Drop every picture, then transcribe the remaining data exactly.

══ Provided material ══

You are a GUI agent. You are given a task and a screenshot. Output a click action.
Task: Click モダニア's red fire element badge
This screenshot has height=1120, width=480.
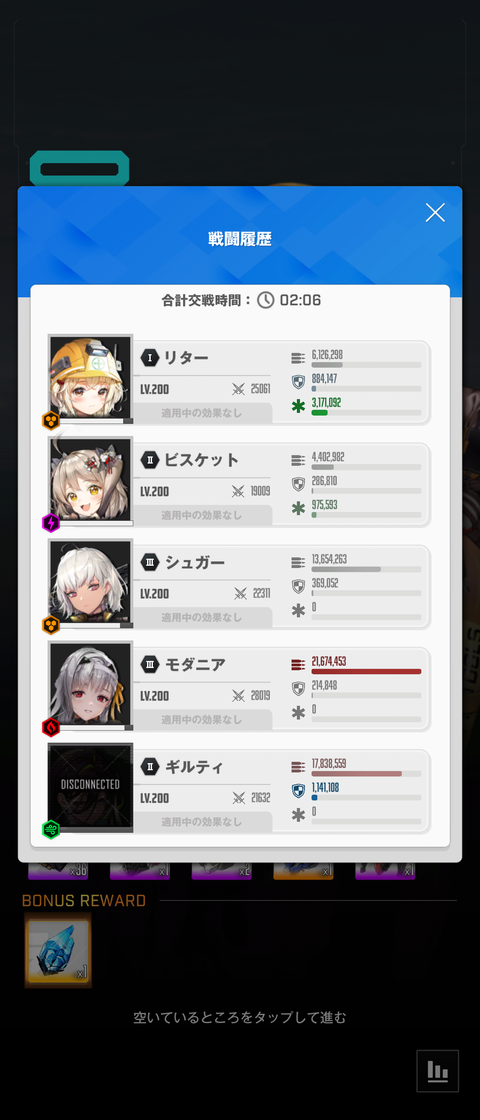click(51, 727)
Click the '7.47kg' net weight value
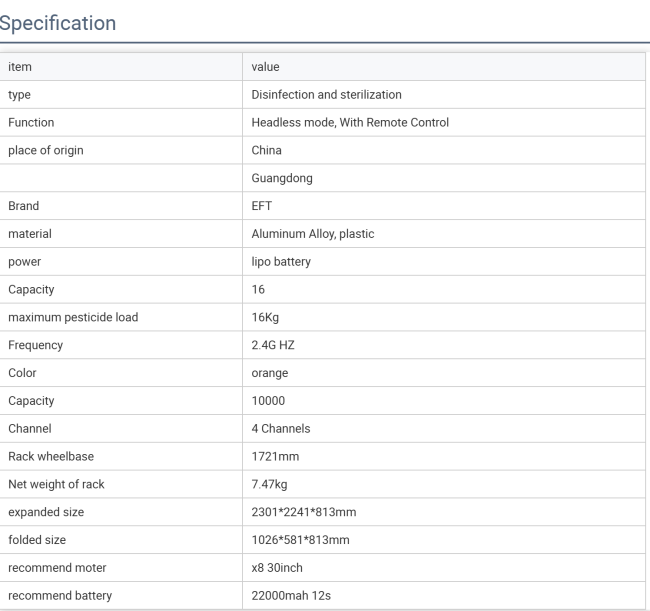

═══

## Solution to this exercise
You are a GUI agent. You are given a task and a screenshot. Output a click action.
Task: Click モダニア's red fire element badge
This screenshot has height=1120, width=480.
click(51, 727)
Click the '7.47kg' net weight value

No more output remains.